Here's a quick example of how to load data, train a model, and visualize predictions:


## API Reference

### `weatherflow.data`

*   **`WeatherDataset(data_path, variables, years, input_length=1, lead_time=1)`:**
    *   `data_path`: Path to the directory containing ERA5 netCDF files (one per year).
    *   `variables`: List of variable names (e.g., `['z', 't']` for geopotential and temperature).  Use the short names.
    *   `years`: A list of years (integers) to include in the dataset, or the string 'all' to include all available .nc files.
    *   `input_length`: The number of timesteps to include in the input sequence (default: 1).
    *   `lead_time`: The number of timesteps between the last input timestep and the target timestep (default: 1, meaning a 6-hour forecast).

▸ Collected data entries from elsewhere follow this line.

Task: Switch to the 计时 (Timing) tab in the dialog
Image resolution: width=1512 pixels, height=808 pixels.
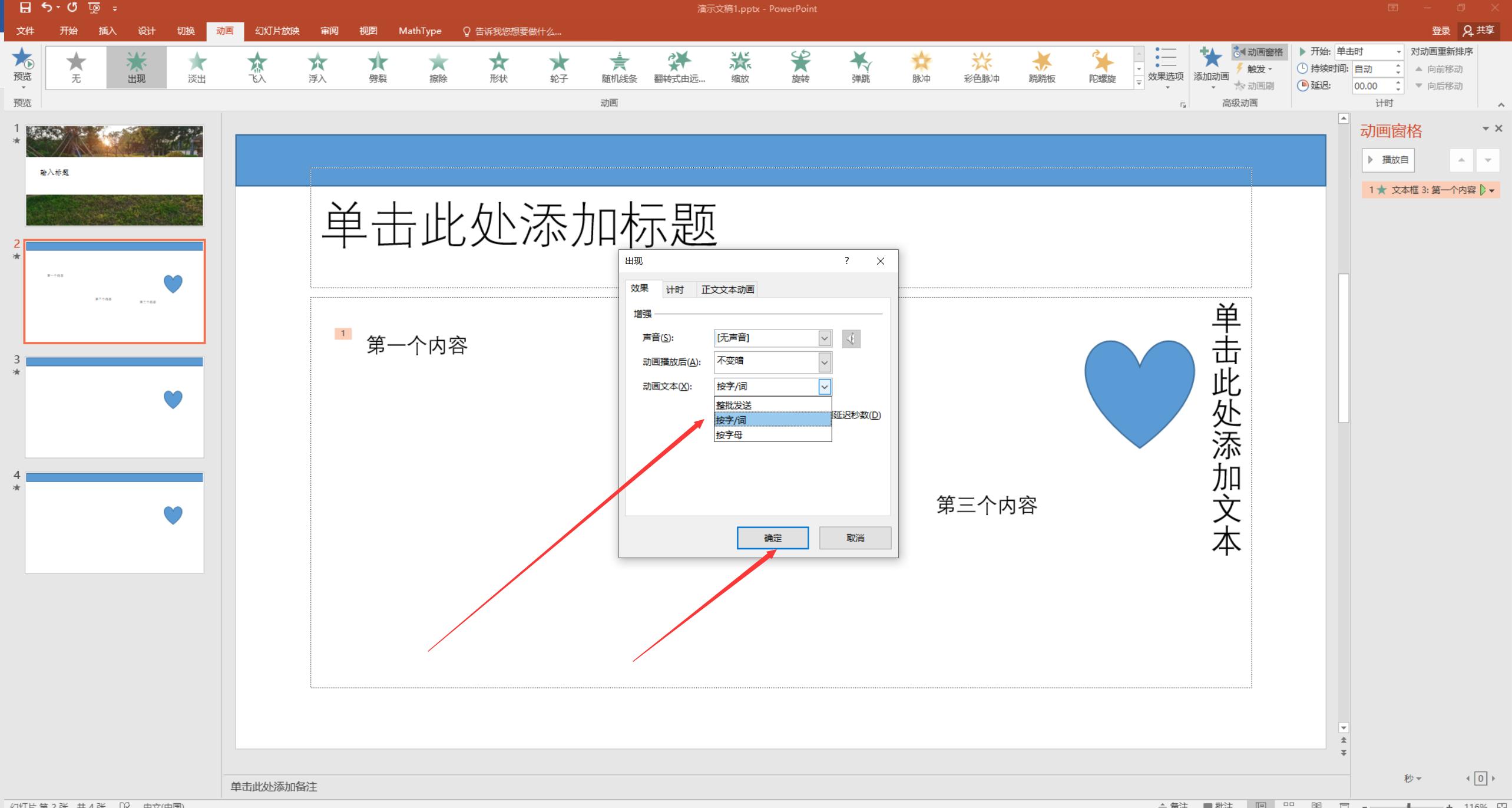Action: 674,289
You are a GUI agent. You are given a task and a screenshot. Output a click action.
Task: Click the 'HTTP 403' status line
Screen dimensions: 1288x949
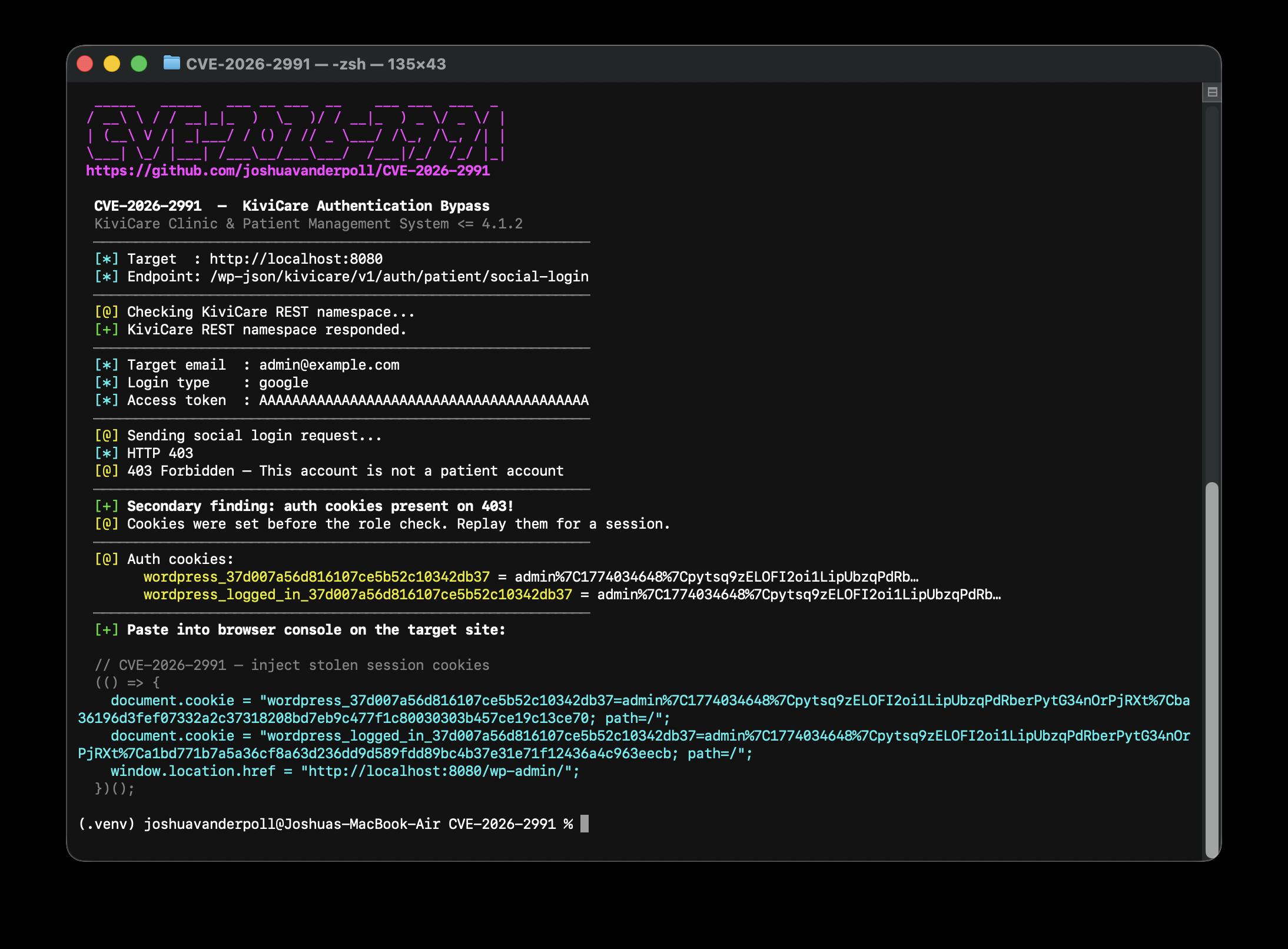pyautogui.click(x=160, y=453)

*   **`create_data_loaders(variables, pressure_levels, data_dir, train_years, val_years, batch_size, num_workers)`:**  A convenience function to create PyTorch `DataLoader` instances for training and validation.  It handles splitting the data by year.

### `weatherflow.models`

*   **`WeatherFlowMatch(input_dim, hidden_dim)`:**
    *   `input_dim`: The flattened dimension of a single input timestep (e.g., 64 * 32 = 2048 for a 64x32 grid).
    *   `hidden_dim`: The hidden dimension of the internal layers of the model.
    *   `forward(self, x, t)`: Performs a forward pass.  `x` is the input tensor (shape: `[batch, channels, height, width]`), and `t` is the time tensor (shape: `[batch]`).  Returns the predicted velocity field.
    *   `compute_loss`: Includes a magnitude loss in addition to the direction loss.

### `weatherflow.utils`
* **`plot_prediction_comparison`**: Plots the difference between the true and predicted values.
* **`create_prediction_animation`**: Creates an animation of predictions.
* **`plot_raw_fields`**: Plots the data before any transformation.
* **`calculate_metrics`**: Calculates root mean squared error and anomaly correlation coefficient.
* **`generate_wb2_predictions`**: Prepares model output to be in the correct weatherbench2 format.
* **`evaluate_saved_predictions`**: Performs weatherbench2 evaluation.

## Advanced Usage

*   **Custom Models:** You can create your own models by subclassing `nn.Module` and implementing the `forward` method.  You'll likely want to modify the `train_model` function to work with your custom model.

*   **Custom Loss Functions:**  You can define custom loss functions beyond the standard MSE loss.

*   **Data Augmentation:**  Add data augmentation to the `WeatherDataset` (e.g., random rotations, flips) to improve model robustness.

*   **Distributed Training:**  Adapt the training loop to use PyTorch's distributed training capabilities for larger datasets and models.

*   **More Sophisticated Visualization:** Use the `WeatherVisualizer` class as a starting point to create more advanced visualizations, such as animations of weather patterns over time, or plots that highlight specific regions or features.

This documentation gives you a solid foundation for using and extending the `weatherflow` package.  Remember to refer to the docstrings within the code for more detailed information on specific functions and classes.  Good luck with your weather prediction projects!